— START OF Text excerpt —

7. Other Stock-Based Awards.

 

 Other Stock-Based Awards may be granted hereunder to Participants, including, without limitation, Awards entitling Participants to receive shares of Class A Common Stock to be delivered in the future. Such Other Stock-Based Awards shall also be available as a form of payment in the settlement of other Awards granted under the Plan, as stand-alone payments and/or as payment in lieu of compensation to which a Participant is otherwise entitled.  Other Stock-Based Awards may be paid in shares of Class A Common Stock, cash or other property, as the Administrator shall determine.  Subject to the provisions of the Plan, the Administrator shall determine the terms and conditions of each Other Stock-Based Award, including any purchase price, transfer restrictions, vesting conditions and other terms and conditions applicable thereto, which shall be set forth in the applicable Award Agreement.

 


8. Adjustments for Changes in Class A Common Stock and Certain Other Events.

— END OF Text excerpt —
— START OF Data shown —

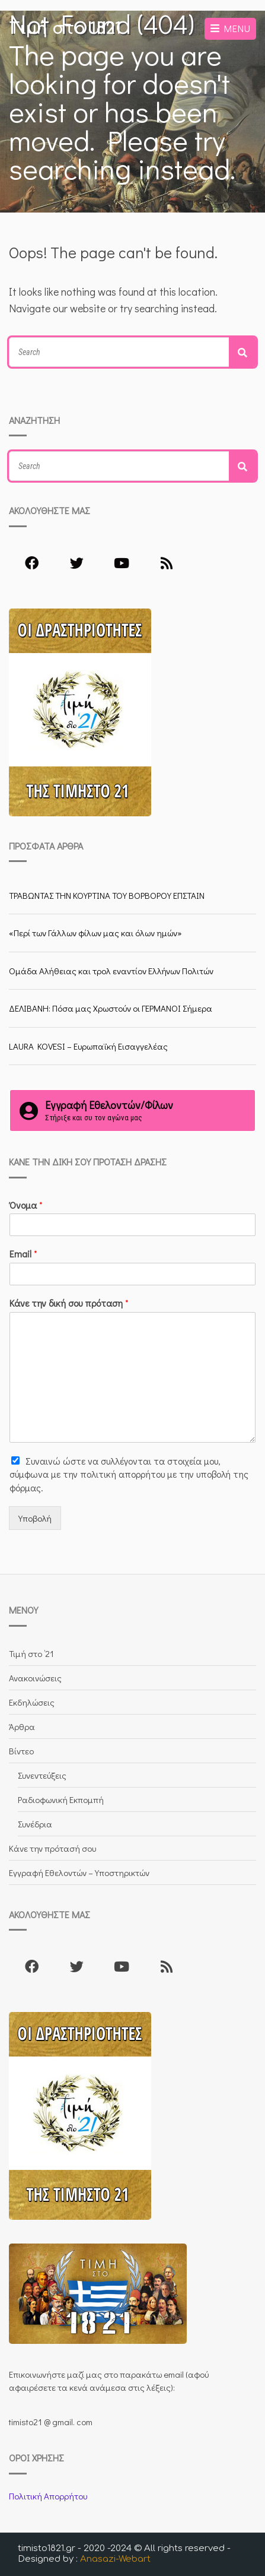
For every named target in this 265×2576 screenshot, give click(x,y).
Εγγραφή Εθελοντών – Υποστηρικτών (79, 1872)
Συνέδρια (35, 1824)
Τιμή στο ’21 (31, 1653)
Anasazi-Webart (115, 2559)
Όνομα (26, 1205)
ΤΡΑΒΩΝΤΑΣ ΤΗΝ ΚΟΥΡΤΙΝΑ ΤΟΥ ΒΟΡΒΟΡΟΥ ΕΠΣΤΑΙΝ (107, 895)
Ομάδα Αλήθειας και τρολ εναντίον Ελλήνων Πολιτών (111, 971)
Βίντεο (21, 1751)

— END OF Data shown —
— START OF Data shown —

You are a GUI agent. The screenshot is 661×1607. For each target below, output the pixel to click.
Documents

— END OF Data shown —

■ Task requirements ■
A: Write out the passage from the stock-based awards section that opens with the words "Other Stock-Based Awards may be granted" and closes with "applicable Award Agreement.".
B: Give again, unchanged, the lines of the first listing from the line containing "For every named" through the line containing "Βίντεο (21, 1751)", both ends included.

■ Task-by-task results ■
A:
Other Stock-Based Awards may be granted hereunder to Participants, including, without limitation, Awards entitling Participants to receive shares of Class A Common Stock to be delivered in the future. Such Other Stock-Based Awards shall also be available as a form of payment in the settlement of other Awards granted under the Plan, as stand-alone payments and/or as payment in lieu of compensation to which a Participant is otherwise entitled.  Other Stock-Based Awards may be paid in shares of Class A Common Stock, cash or other property, as the Administrator shall determine.  Subject to the provisions of the Plan, the Administrator shall determine the terms and conditions of each Other Stock-Based Award, including any purchase price, transfer restrictions, vesting conditions and other terms and conditions applicable thereto, which shall be set forth in the applicable Award Agreement.

B:
For every named target in this 265×2576 screenshot, give click(x,y).
Εγγραφή Εθελοντών – Υποστηρικτών (79, 1872)
Συνέδρια (35, 1824)
Τιμή στο ’21 (31, 1653)
Anasazi-Webart (115, 2559)
Όνομα (26, 1205)
ΤΡΑΒΩΝΤΑΣ ΤΗΝ ΚΟΥΡΤΙΝΑ ΤΟΥ ΒΟΡΒΟΡΟΥ ΕΠΣΤΑΙΝ (107, 895)
Ομάδα Αλήθειας και τρολ εναντίον Ελλήνων Πολιτών (111, 971)
Βίντεο (21, 1751)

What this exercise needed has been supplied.